Israelische Sicherheitsexperten, verrät er stolz in seiner Autobiographie “Es war einmal ein Land”, hätten ihn “das menschliche Antlitz des palästinensischen Terrors” sowie einen “Wolf im Schafspelz” genannt. In der Tat, was er über seine Rolle bei der ersten Intifada (von 1987 bis 1991) und die Jahre danach enthüllt – er habe Flugblätter zur Instruktion der aufständischen Massen verfasst und Geld aus Jordanien geschmuggelt -, mag nicht die ganze Wahrheit sein.

Sei es wie es sei, die letzten 14 Jahre hat Nusseibeh (derweil er mal und mal nicht in Komitees der PLO und der Palästinensischen Autonomiebehörde saß und für kurze Zeit Arafats Statthalter in Jerusalem war) als Präsident der Al-Quds Universität in Ost-Jerusalem fungiert, einer Brutstätte des palästinensischen Aktivismus in einer von Israel annektierten Stadt, die in mancherlei Hinsicht – wenn auch nicht demografisch – den Prozess einer “Judaisierung” erlebt.
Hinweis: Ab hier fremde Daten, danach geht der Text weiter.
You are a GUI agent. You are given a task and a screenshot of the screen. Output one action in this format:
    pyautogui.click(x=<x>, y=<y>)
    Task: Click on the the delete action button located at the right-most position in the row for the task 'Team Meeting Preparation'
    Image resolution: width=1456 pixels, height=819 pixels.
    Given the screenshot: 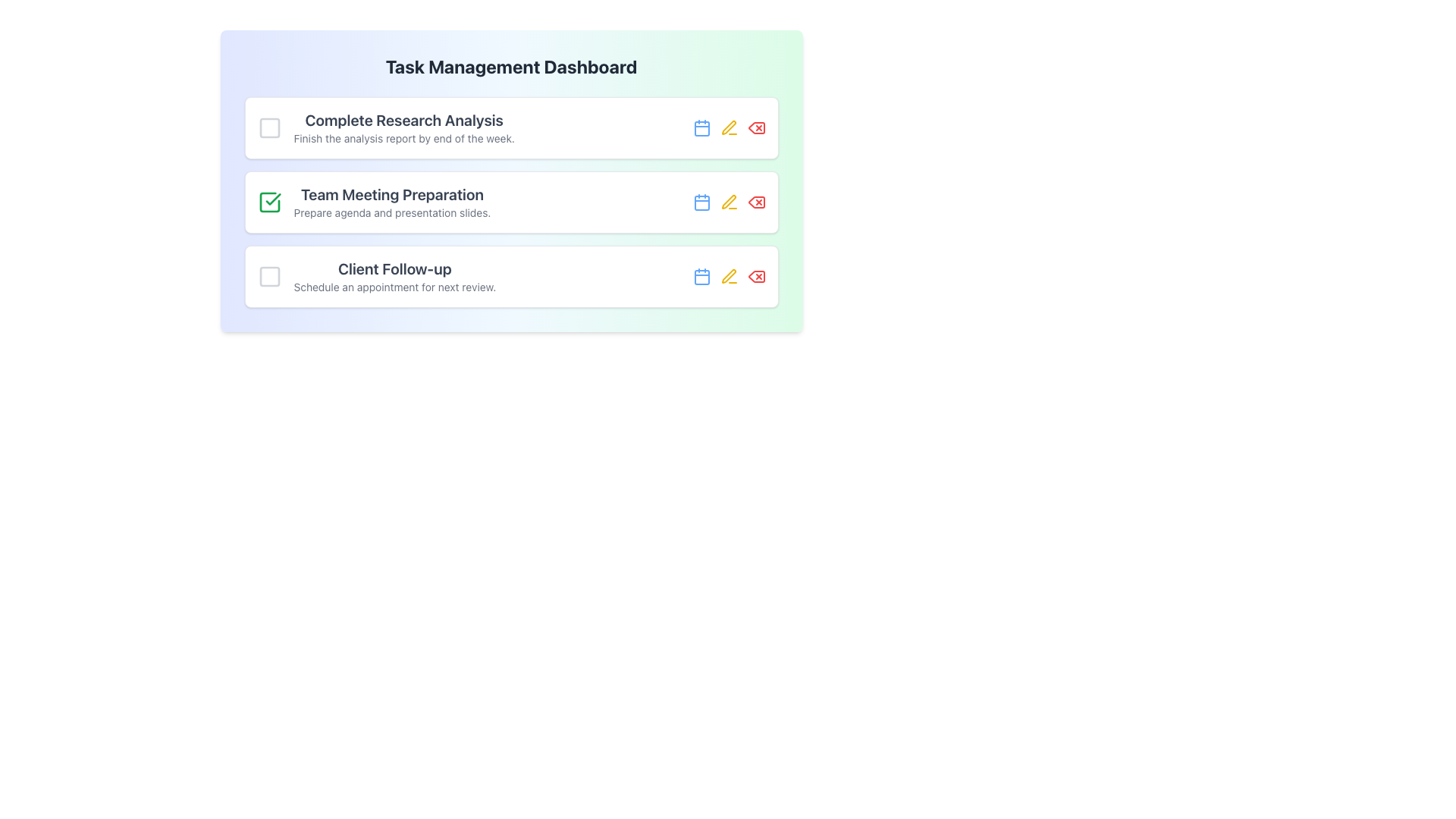 What is the action you would take?
    pyautogui.click(x=756, y=201)
    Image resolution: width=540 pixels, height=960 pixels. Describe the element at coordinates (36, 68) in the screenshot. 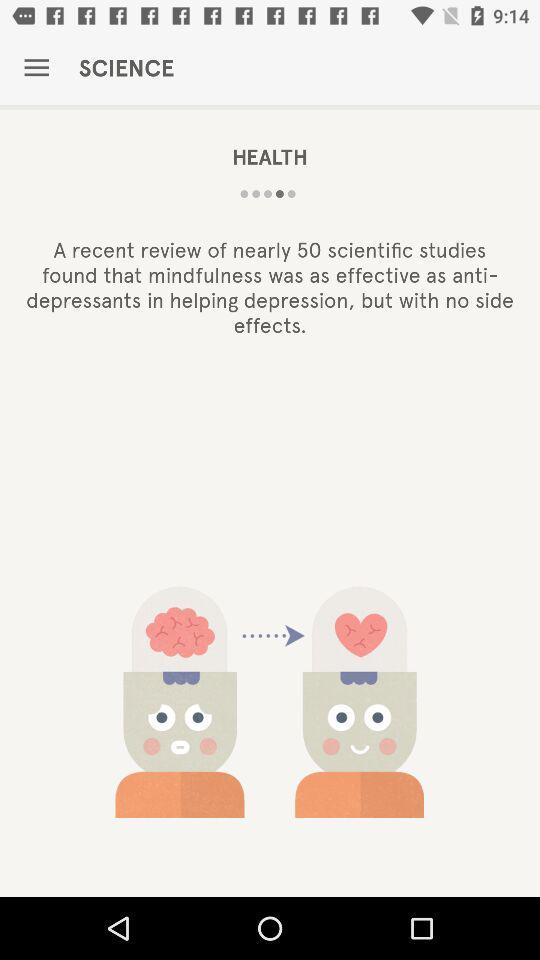

I see `the item to the left of the science` at that location.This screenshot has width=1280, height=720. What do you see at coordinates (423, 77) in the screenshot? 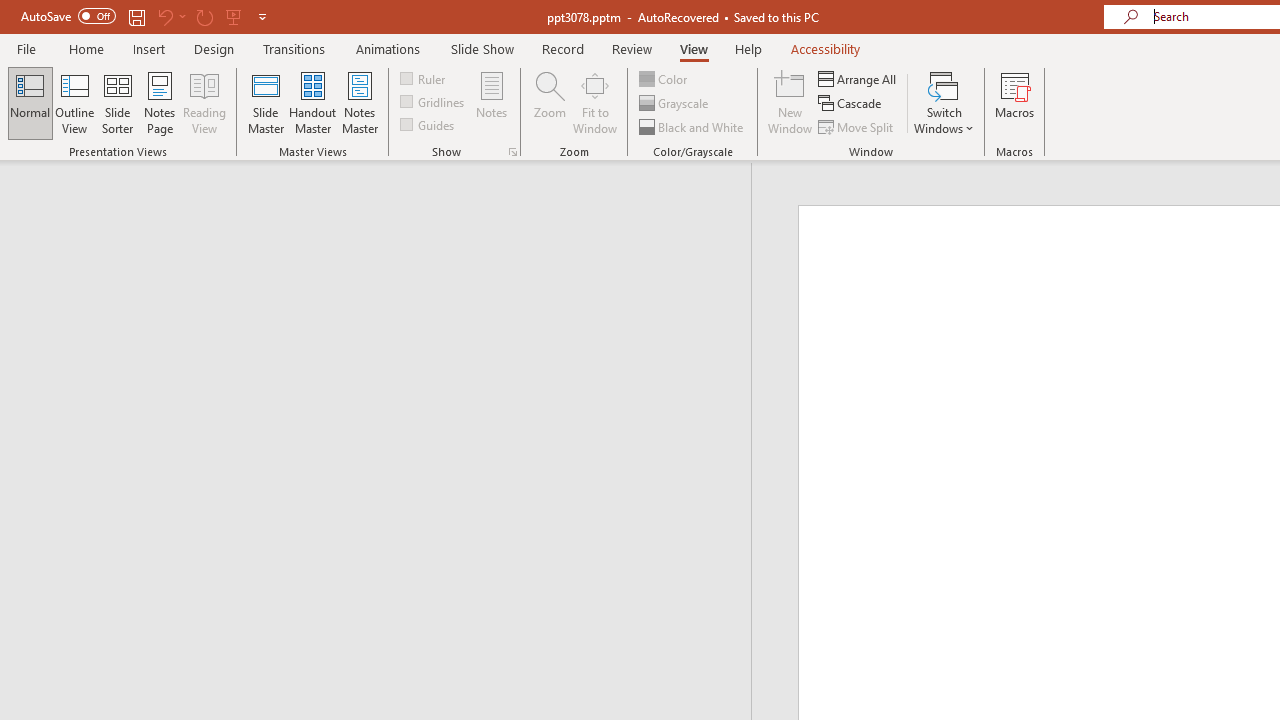
I see `'Ruler'` at bounding box center [423, 77].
Es ist ein bemerkenswertes Faktum der palästinensischen Politsoziologie, dass Nusseibeh einer der wenigen Sprösslinge einer traditionell elitären arabischen Familie ist, die in der Nationalbewegung von nach 1967 eine Rolle gespielt haben. Nusseibeh ist ein Prinz. Er führt seine Herkunft bis auf einen Ubadah ibn al-Samit vom Stamm der Khazraj zurück, der den Kalifen Omar bei Eroberung Jerusalems anno 638 begleitete und dort zum ersten “hohen Richter” der Muslime ernannt wurde. Irgendwie entgeht dem Anti-Zionisten Nusseibeh das moralische Paradox einer blutigen Besitznahme Palästinas durch die Araber, liegt diese auch 13 Jahrhunderte zurück. Familiengeschichte und palästinensische Geschichte durchwehen diese Erinnerungen – was die Vielzahl an Fehlern, die sie enthalten, noch bizarrer wirken lässt. Besonders verblüffend ist dabei die Ignoranz Nusseibehs im Umgang mit der palästinensischen Geschichte. So schreibt er, dass Musa Kazim al-Husseini 1921 “Präsident des Arab Higher Committee” gewesen sei. Tatsächlich wurde das AHC erst 1936 gegründet, zwei Jahre nach Musa Kazims Tod. Weiter heißt es, dass der palästinensische Held und Rebell Isedin al-Kassam (nach dem die Hamas ihre Kassam-Raketen benannt hat, die sie täglich auf den Süden Israels abfeuert), “gehängt” worden sei. Tatsächlich starb er bei einem Schusswechsel mit den Engländern. Oder er schreibt, der arabische Aufstand von 1936 habe mit “einem harmlosen Faustkampf in Jaffa” begonnen. Tatsächlich begann er mit der Ermordung jüdischer Lastwagenwagenfahrer in der Nähe von Tulkarm. Unfassbar, dass Nusseibeh die Empfehlungen der Peel-Kommission als “Plan für einen Dreier-Rat” beschreibt, als “Modell der Machtteilung, das ein von Juden, Muslimen und Christen gleichberechtigt regiertes Land vorsah”. Tatsächlich war es die Peel-Kommission, die die Idee, das Land in einen arabischen und einen jüdischen Staat aufzuteilen, erstmals aufbrachte. 1946/47, stellt Nusseibeh fest, “legten die Briten einen weiteren Teilungsplan vor” – tatsächlich war London zu dieser Zeit gegen eine Teilung.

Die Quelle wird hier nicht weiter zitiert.